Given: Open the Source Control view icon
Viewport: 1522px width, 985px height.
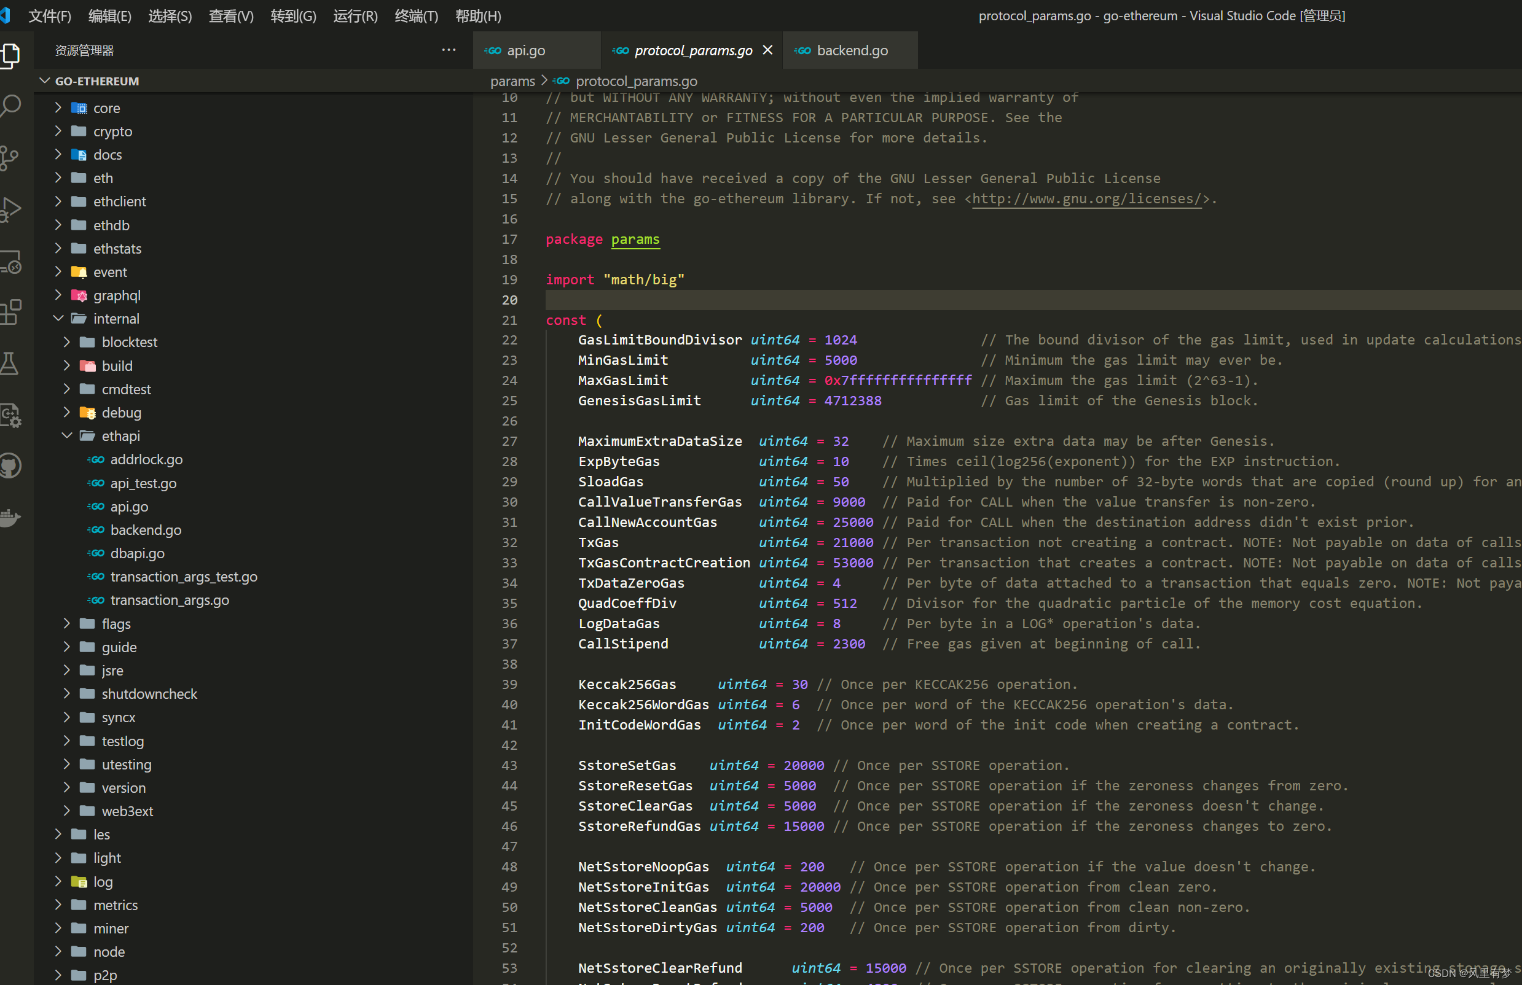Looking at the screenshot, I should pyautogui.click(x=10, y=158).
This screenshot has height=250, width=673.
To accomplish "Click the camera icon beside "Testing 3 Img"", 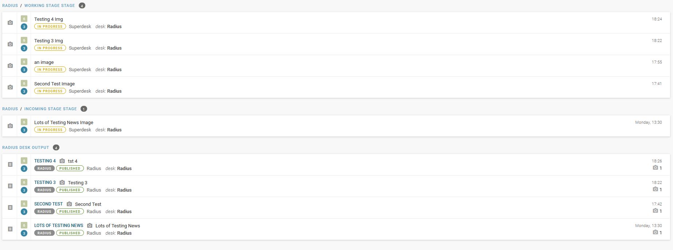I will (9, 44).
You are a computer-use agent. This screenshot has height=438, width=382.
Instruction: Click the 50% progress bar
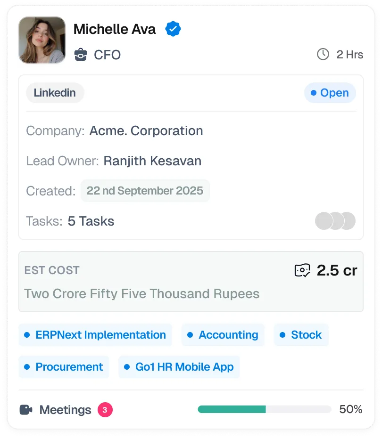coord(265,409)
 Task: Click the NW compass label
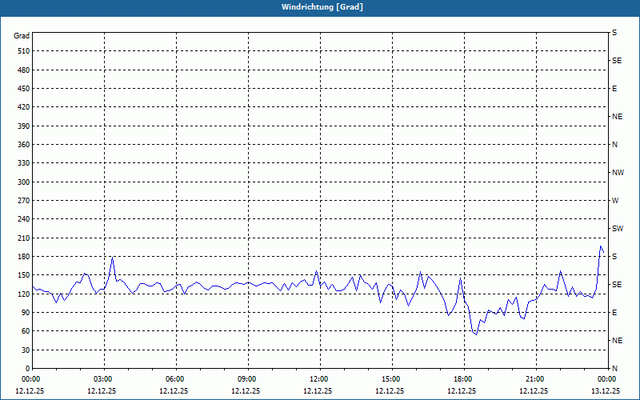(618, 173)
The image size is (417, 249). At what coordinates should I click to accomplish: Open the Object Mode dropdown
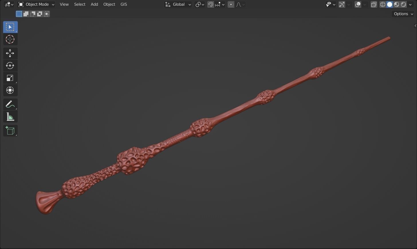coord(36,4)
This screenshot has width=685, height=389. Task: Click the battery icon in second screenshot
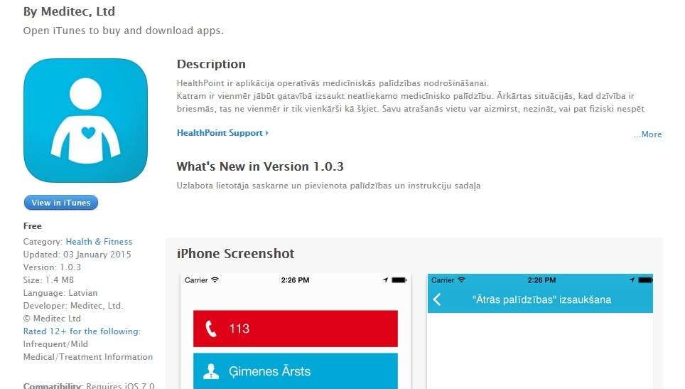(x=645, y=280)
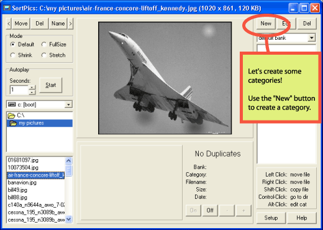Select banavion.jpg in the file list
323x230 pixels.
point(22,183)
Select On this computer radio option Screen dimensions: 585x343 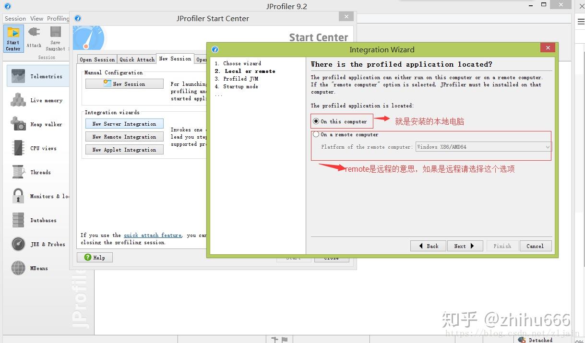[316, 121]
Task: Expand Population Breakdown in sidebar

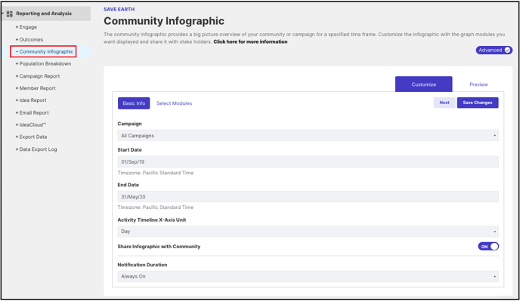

******

◆ Given exercise ◆
Copy out the material word for word, from the line containing "Task: Click the NW compass label" through the line containing "point(22,183)", including both of those lines. Leave the pictures out.

◆ Output for this task ◆
 Task: Click the NW compass label
(618, 173)
The image size is (417, 249). At what coordinates should I click to accomplish: Open the Object Mode dropdown
coord(36,4)
This screenshot has width=685, height=389. Task: Click the battery icon in second screenshot
(x=645, y=280)
Select banavion.jpg in the file list
323x230 pixels.
point(22,183)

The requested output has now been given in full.